Cerpen, cerbung, novel, novel roman, novel rumah tangga, tips kepenulisan, novel religi, novel inspirasi, drama rumah tangga, novel romantis
Menu

KLIK FOTO UNTUK MELIHAT DESKRPSI

 

 

   







El Nurien

Fitnah Laki-laki (DCS Part 37)

 

Detak Cinta Shafura

 Part 37: Fitnah Laki-laki 



"Shafura."


Refleks kami berpaling, ke arah sumber suara. 


“Kak Zaid?”

“Shafura?” Syifa menatapku heran. 

Astaghfirullah. 

Mengapa Zaid memanggil nama itu di depan umum? Syifa belum tahu, kalau ada nama panggilanku selain Silmi. 

 “Kak Zaid, kenapa kamu di sini? Bukankah harus memilih gaun pengantin?" tanyaku panik. Aku benar-benar tak mengerti, kenapa dia sampai ada di sini. Seharusnya bersama Aisyah dan Tante Kurnia. Bukankah tadi katanya ingin mencari gaun pengantin?

“Oh, itu sudah, dan kebetulan aku juga ada yang mau dicari dan kebetulan, aku lihat kalian di sini," sahut Zaid datar. 

Sepertinya dia biasa-biasa saja, aku saja yang terlalu panik. Syifa mengangkat kedua alisnya, aku balas mendelik. 

"Oh, Syifa, ini Abdurrahman Zaid, tunangannya Ustadzah Aisyah dan …  Kak, ini Syifa sahabat baikku."

Mereka mengangguk sambil menangkup kedua tangan.

"Kamu mau beli jam tangan untuk siapa?"

"Jam tangan untuk hadiah. Tapi, aku bingung mau memilih yang mana, aku juga tak tahu seleranya," seruku polos. Aku mulai merutuki sikap mulai tak terkontrol. 

"Boleh aku bantu?" tanya Zaid.

"Boleh juga."

Aku tak tahu siapa yang lebih terkejut atas kalimat yang meluncur dari mulutku. Aku atau Syifa? 
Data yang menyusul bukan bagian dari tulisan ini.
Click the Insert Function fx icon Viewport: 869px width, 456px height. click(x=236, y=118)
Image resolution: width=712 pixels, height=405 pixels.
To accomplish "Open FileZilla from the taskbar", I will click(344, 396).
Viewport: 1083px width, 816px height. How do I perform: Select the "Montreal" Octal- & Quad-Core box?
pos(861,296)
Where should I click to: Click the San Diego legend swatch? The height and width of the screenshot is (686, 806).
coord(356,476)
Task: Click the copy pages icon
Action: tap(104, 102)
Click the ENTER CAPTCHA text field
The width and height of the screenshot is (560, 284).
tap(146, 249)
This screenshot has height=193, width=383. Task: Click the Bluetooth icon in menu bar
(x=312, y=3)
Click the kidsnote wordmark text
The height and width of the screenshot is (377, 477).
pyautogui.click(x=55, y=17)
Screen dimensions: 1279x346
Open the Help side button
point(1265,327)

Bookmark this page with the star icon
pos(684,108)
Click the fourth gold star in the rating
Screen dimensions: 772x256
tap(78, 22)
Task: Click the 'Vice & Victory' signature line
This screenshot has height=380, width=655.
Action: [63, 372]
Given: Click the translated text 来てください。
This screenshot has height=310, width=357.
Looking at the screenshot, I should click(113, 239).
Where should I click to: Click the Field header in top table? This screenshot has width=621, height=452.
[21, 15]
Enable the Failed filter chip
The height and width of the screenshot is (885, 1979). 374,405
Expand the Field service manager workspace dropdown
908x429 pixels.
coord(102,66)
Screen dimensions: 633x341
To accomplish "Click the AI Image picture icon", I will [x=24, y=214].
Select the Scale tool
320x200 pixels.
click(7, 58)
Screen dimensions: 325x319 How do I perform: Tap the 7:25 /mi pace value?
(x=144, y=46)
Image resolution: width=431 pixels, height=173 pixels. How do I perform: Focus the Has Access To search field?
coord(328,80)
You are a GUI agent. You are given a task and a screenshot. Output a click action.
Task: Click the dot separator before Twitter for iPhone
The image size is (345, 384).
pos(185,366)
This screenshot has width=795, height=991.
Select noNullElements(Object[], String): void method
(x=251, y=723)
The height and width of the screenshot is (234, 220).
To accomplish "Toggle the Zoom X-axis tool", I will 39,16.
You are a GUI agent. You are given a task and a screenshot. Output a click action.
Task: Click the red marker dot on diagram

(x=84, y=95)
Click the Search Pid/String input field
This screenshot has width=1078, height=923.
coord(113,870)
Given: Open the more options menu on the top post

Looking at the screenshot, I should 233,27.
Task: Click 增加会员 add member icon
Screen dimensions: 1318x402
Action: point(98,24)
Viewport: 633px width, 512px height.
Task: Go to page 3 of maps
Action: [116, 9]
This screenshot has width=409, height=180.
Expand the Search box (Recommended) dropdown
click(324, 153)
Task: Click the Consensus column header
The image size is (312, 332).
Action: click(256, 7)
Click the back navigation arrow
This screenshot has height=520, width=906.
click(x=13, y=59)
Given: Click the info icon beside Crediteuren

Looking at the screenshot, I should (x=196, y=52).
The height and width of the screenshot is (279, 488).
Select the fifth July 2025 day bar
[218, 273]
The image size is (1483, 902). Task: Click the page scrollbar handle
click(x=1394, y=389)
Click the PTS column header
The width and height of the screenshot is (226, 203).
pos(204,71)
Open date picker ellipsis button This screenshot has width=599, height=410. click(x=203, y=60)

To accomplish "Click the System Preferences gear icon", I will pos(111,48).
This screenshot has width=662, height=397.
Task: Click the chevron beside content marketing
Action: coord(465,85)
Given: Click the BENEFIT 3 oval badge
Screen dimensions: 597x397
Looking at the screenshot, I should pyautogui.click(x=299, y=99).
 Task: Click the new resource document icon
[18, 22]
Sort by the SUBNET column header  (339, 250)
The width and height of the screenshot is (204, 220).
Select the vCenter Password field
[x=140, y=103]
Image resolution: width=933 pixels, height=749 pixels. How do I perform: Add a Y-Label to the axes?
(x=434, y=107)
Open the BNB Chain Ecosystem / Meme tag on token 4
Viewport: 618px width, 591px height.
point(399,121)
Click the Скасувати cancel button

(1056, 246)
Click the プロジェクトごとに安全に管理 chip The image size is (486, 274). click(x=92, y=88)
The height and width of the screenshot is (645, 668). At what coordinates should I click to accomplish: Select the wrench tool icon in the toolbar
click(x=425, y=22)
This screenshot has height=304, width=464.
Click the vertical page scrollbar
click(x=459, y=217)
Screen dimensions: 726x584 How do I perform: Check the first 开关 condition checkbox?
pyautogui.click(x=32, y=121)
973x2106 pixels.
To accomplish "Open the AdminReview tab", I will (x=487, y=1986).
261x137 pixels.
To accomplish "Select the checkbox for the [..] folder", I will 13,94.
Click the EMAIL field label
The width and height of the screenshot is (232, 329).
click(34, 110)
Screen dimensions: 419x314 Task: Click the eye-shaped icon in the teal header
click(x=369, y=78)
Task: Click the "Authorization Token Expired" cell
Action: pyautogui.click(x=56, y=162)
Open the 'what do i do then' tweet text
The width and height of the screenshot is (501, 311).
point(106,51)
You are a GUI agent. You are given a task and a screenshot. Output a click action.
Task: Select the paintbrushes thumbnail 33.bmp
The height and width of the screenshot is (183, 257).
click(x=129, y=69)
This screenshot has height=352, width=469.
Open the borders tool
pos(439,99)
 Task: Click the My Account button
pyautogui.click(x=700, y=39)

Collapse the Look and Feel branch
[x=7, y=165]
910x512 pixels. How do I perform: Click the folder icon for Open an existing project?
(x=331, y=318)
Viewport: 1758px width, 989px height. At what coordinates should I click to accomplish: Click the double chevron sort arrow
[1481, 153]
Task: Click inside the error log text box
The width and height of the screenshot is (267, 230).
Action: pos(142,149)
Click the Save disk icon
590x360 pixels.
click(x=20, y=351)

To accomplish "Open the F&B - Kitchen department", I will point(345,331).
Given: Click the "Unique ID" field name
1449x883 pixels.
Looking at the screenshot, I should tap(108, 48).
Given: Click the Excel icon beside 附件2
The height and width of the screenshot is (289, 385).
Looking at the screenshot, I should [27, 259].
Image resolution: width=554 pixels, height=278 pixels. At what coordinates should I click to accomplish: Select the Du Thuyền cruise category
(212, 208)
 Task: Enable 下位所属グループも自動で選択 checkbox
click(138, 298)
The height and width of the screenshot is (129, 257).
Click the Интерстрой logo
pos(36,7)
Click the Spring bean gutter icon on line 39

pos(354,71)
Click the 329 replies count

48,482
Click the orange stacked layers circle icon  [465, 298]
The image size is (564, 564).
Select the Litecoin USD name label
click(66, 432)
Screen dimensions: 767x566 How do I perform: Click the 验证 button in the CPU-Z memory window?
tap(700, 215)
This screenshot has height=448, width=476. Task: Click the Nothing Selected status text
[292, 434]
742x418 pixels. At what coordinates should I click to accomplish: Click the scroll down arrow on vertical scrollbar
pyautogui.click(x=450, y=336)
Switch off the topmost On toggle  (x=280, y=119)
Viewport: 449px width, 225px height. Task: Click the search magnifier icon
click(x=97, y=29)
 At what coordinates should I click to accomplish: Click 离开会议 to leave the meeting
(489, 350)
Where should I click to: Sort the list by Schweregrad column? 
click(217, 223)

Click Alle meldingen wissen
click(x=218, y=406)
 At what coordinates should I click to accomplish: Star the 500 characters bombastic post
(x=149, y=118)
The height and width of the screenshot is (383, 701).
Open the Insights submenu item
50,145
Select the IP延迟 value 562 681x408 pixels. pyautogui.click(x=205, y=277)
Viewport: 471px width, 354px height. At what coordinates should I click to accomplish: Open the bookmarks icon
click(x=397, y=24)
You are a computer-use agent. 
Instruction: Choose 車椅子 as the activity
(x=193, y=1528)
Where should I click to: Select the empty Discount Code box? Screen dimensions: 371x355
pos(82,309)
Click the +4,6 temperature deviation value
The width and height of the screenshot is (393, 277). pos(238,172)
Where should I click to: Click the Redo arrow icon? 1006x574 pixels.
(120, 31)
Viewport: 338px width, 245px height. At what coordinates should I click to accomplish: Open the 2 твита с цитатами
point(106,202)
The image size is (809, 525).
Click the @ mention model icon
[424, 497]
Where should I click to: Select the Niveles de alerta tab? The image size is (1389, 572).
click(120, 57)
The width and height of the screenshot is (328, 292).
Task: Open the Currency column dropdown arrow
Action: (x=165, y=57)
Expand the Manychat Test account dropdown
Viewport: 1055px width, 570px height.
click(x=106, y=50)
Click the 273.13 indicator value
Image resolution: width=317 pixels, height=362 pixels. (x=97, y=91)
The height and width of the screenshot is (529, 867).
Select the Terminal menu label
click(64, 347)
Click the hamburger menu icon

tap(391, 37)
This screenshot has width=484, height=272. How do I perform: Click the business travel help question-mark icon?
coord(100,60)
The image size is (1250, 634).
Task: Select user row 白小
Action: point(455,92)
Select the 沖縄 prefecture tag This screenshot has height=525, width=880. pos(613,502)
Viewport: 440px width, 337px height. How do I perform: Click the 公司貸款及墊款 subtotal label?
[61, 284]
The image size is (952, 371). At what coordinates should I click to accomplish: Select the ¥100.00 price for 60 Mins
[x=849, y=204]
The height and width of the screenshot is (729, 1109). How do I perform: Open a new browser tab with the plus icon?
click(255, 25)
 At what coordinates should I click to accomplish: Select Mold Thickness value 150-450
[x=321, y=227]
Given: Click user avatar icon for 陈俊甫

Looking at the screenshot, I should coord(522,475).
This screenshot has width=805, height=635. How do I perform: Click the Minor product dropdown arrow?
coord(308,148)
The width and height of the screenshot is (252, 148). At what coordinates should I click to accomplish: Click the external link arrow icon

Zaid mendekati mengamati jam-jam yang terpampang. Astaga, aku dan Zaid berjarak kurang dari lima centimeter. 

Hatiku bagai diamuk badai. Jantung rasanya berdetak kencang sekali. Aku menjauh sedikit, sambil berusaha menahan napas, khawatir kedengaran Zaid. 

"Kamu mau merk apa, Shaf?" tanya Zaid, tanpa mengalihkan pandangannya. Sedangkan Syifa, aku benci melihat sikapnya. Pandangannya penuh arti. 

"Silmi?"

Panggilan Zaid menembus kekalutanku.

"Eh, iya, Kak. Aku juga bingung. Terserah kamu saja. Anggaplah kamu yang beli," sahutku asal.

Zaid mengalihkan pandangannya, keningnya berkerut, matanya menatapku dalam. Hatiku semakin tak karuan. 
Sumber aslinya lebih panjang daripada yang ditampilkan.